Mr. R is an 81 year old recognized war veteran. He had a history of a head injury. He is over 6ft. tall with
a large build. After retiring he became sedentary and gained weight because of this he had eventually
developed hypertension and diabetes. He was prescribed with hypertensive medication and oral
medications to control the diabetes. About 3 years ago, Mr. R started struggling with his memory and
judgement, specifically writing a check for 40,000 dollars instead of 4,000 dollars, driving into a parked
car and getting lost in his neighborhood in his pajamas. He was diagnosed with Alzheimer’s dementia
but the doctors’ suspected it might be mixed dementia given the cardiovascular risk factors and history
of head injury. Despite his diagnosis, Mr. R still continued spending time in his workshop, listening to the
radio and socializing with friends. Since his dementia diagnosis Mr. R remained at home with his wife,
she helps him navigate his dementia diagnosis and manages his medical needs like administering
medications and monitoring his blood sugar but lately Mr. R’s needs has become too much for Mrs. R to
manage. His Diabetes became poorly controlled, requiring more frequent glucose monitoring and
insulin. He requires more assistance in toileting and dressing and has become suspicious and easily
angered. Once he pushed Mrs. R forcefully, and she almost fell down. The decision to move Mr. R in a
long-term care home has been made to best meet his changing needs. Upon moving to the care home,
he appeared restless and suspicious, he tells the staff to go away and call out for his wife. During
personal care he repeatedly asks for his wife. He also has no appetite.

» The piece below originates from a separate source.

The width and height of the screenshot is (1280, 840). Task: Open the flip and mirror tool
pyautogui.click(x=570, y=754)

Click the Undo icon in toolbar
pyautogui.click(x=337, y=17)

II. Theory of Aging Related to the Patient:

III. Comprehensive Geriatric Assessment:

i. Physical

a. Presenting Complaint

He has been reported to being suspicious, easily angered thus becoming violent. He also has diabetes
that requires insulin and frequent monitoring of blood sugar. He also requires more assistance in
toileting and dressing.

b. Past Medical Health History

About 3 years ago, he began to struggle with his memory and judgement and was later on diagnosed
with Alzheimer’s dementia. Mr. R also has a history of a head injury during his career as a war veteran.

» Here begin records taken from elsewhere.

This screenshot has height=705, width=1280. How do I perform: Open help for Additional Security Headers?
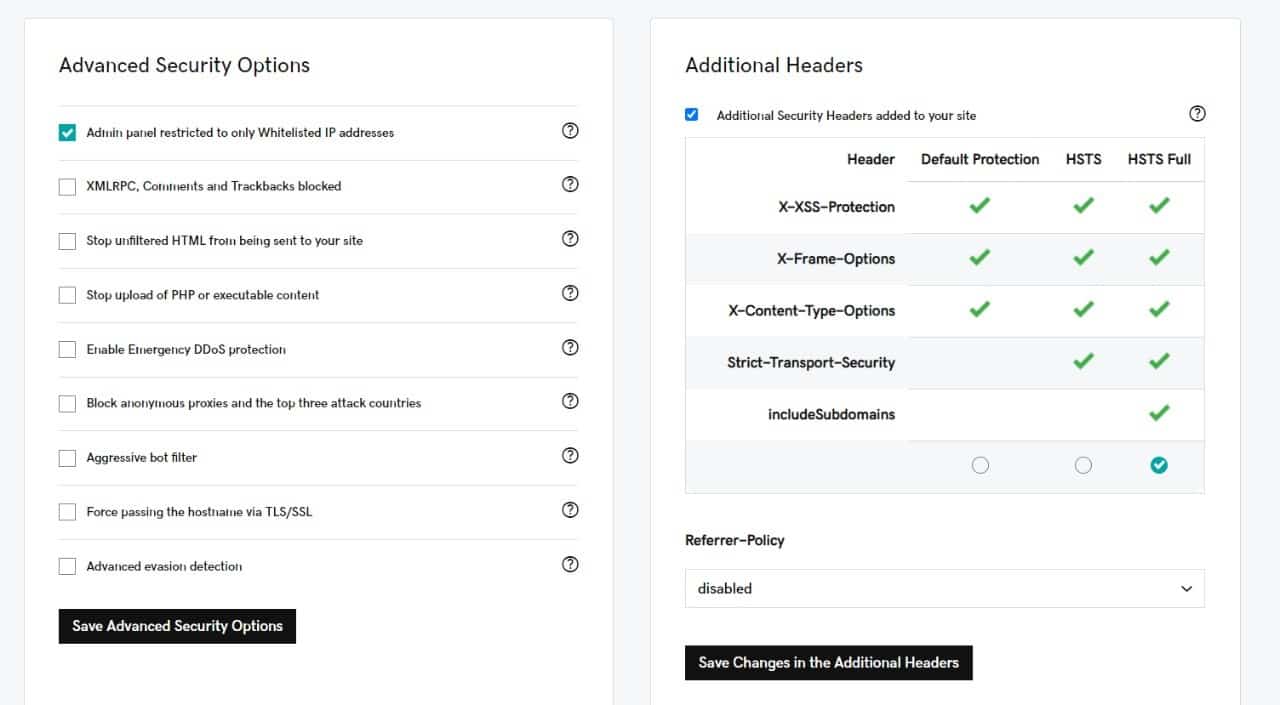point(1197,114)
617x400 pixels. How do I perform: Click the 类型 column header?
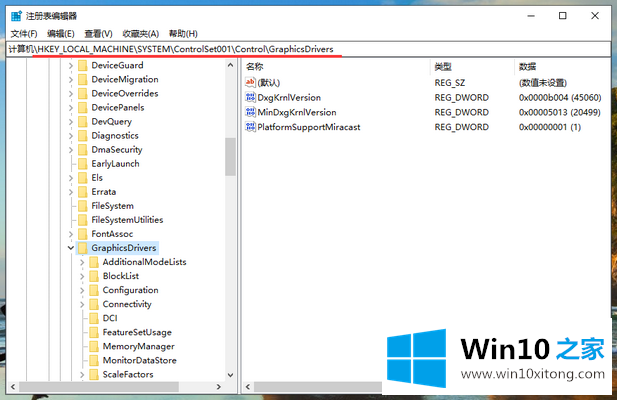(443, 66)
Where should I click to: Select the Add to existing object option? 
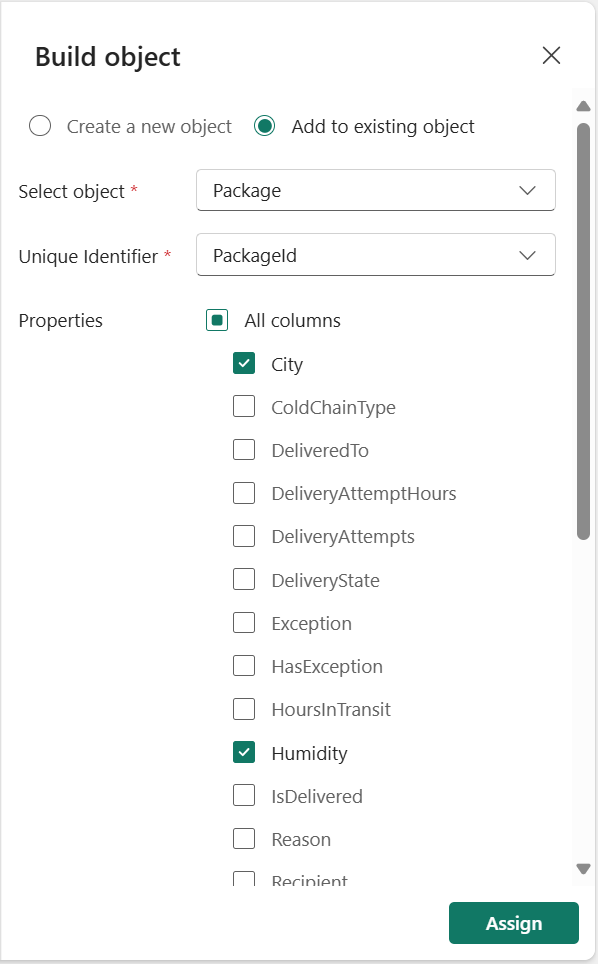tap(263, 126)
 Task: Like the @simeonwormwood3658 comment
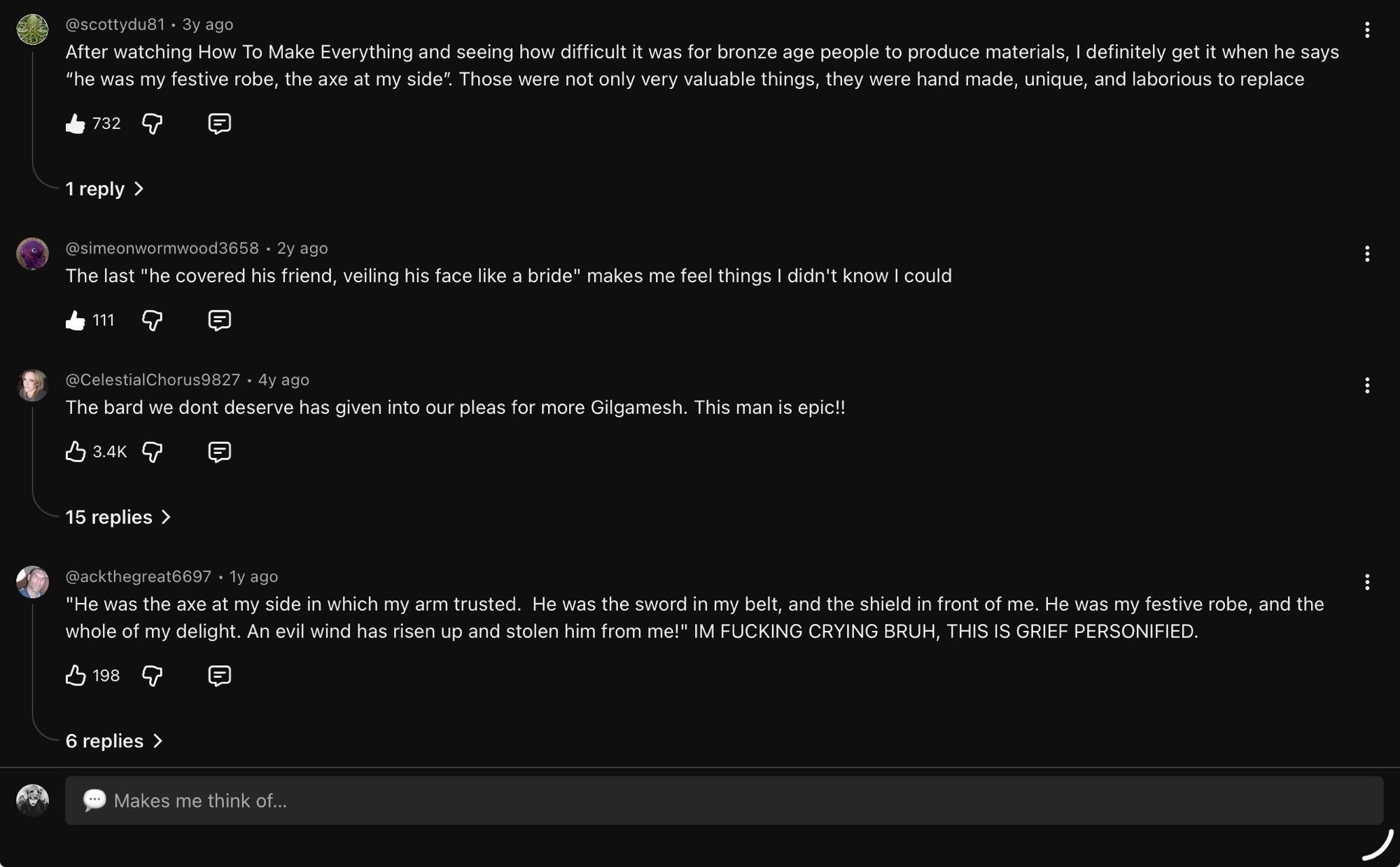[x=76, y=321]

c. Medication Reconciliation

Due to his hypertension and diabetes, Mr. R was prescribed with Hypertensive drugs and oral
medication to control his Diabetes. His diabetes was poorly managed so now he needs insulin and
frequent glucose monitoring.

d. Pain

N/A
e. Advance Directives

Upon moving to the long-term care home, Mr. R has been looking for his wife at all times.

ii. Functional Test

a. Activities of daily living

Prior to his admission, despite his Alzheimer’s dementia diagnosis Mr. R still continued with his usual
routine like working in work shop, listening to the radio, and socializing with his friends but he just
remained at home with his wife most of the time. As time passed by, he became suspicious and angered
easily he also now required assistance in toileting and dressing.

b. Balance

No information about patient’s balance was provided.

c. Mobility

No information about patient’s mobility was provided.

iii. Psychological

a. Cognition/Mood

Mr. R has been reported to act suspicious and easily angered, it was also reported that he forcefully
pushed his wife once making her almost fall that was prior to his admission but upon his admission to
the care home he appeared restless and suspicious, he tells the staff to go away and call out for his wife.
During personal care he repeatedly asks for his wife. He also has no appetite.

b. Alcohol

No information about the patient’s Alcohol intake was provided.

iv. Social Assessment

a. Living Arrangements

Mr. R was originally living with his wife but due to the changes he currently experienced it has now been
decided that he be transferred to a long-term care home to be able to cater his changing needs where
there is a care team present.

b. Carer Stress

Mr. R’s main source of support is his wife. She would manage all his medical need for him, like preparing
his daily medications and monitoring his blood sugar but due to his increasing needs, it has become too
much for her to handle. He also became suspicious and easily angered and once he was also violent.

c. Social Supports

His main source of support is his wife, prior to his admission to the care home he also socializes with
friends.

d. Financial Supports
Mr. R was a war veteran, meaning he has served his country so he must be receiving a wide range of
benefits like disability compensation, pension, education and training, health care, home loans,
insurance, vocational rehabilitation and employment, and burial.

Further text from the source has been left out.